Find each line in the records below that contains the string "help", treating uppercase and lowercase as distinct, and copy those lines.

(Data drawn from a collection)
»»
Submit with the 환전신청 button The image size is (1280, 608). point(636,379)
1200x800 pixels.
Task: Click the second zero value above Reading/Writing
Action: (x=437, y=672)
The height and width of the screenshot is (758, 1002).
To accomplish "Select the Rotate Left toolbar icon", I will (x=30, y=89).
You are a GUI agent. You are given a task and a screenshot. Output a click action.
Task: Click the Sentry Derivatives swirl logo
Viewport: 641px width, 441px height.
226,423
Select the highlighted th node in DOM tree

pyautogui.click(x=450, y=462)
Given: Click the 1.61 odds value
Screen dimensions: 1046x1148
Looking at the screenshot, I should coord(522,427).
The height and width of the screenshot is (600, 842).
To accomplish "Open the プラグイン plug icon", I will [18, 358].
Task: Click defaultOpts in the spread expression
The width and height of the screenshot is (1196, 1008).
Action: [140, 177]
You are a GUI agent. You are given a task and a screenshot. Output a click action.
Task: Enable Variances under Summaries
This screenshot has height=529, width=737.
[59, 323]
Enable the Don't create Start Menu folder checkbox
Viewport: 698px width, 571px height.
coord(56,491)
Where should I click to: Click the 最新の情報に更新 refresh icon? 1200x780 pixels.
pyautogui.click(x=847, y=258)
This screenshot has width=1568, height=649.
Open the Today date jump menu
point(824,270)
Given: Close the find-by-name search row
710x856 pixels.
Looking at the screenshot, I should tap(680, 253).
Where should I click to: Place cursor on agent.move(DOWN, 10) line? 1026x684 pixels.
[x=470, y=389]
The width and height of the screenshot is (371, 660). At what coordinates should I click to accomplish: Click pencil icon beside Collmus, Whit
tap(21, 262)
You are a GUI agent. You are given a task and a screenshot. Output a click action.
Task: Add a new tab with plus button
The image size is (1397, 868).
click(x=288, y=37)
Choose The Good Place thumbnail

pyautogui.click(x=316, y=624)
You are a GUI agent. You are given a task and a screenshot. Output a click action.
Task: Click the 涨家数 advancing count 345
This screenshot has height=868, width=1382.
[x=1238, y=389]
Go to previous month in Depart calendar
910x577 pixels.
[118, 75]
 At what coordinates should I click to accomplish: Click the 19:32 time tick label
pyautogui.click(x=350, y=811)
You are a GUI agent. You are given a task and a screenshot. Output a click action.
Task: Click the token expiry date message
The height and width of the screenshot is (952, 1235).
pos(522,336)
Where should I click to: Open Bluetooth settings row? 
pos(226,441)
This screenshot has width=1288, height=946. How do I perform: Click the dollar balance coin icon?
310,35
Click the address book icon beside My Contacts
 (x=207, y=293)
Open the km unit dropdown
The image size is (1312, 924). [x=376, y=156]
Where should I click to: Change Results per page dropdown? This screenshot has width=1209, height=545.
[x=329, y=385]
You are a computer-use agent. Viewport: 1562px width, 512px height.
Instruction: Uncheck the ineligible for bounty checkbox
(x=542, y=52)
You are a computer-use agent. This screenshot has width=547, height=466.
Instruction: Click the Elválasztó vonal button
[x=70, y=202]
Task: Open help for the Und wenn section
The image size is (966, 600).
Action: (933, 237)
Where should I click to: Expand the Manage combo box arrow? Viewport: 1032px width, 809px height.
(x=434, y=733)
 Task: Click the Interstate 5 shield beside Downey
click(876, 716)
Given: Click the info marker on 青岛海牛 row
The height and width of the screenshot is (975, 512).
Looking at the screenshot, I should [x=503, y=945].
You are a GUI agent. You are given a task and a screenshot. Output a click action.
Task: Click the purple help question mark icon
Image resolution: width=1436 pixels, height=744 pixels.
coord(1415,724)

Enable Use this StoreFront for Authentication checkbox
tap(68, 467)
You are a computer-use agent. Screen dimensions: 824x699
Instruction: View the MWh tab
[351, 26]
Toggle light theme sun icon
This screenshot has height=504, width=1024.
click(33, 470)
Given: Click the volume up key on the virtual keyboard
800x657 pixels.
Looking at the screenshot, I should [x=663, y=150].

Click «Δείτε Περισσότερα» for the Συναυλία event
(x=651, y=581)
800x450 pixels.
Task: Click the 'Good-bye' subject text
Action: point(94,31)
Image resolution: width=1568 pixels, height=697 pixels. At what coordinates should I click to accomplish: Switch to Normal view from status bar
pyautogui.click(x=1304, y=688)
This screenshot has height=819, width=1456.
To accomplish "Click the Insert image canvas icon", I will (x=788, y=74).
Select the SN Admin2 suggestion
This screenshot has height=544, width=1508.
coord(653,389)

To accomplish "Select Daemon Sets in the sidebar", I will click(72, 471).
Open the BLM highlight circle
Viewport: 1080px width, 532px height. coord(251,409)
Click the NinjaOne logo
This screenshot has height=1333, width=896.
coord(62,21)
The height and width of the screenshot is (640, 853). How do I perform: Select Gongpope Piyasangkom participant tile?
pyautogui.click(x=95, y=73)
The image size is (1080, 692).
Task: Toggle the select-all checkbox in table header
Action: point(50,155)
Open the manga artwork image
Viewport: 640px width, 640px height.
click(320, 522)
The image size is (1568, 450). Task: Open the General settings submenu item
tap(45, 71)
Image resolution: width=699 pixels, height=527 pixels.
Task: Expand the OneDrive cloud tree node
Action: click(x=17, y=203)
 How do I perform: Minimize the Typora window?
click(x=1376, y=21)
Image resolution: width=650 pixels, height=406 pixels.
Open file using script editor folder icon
««
### SOLUTION TO THE PROBLEM
Task: Open help for the Und wenn section
Task: Click the purple help question mark icon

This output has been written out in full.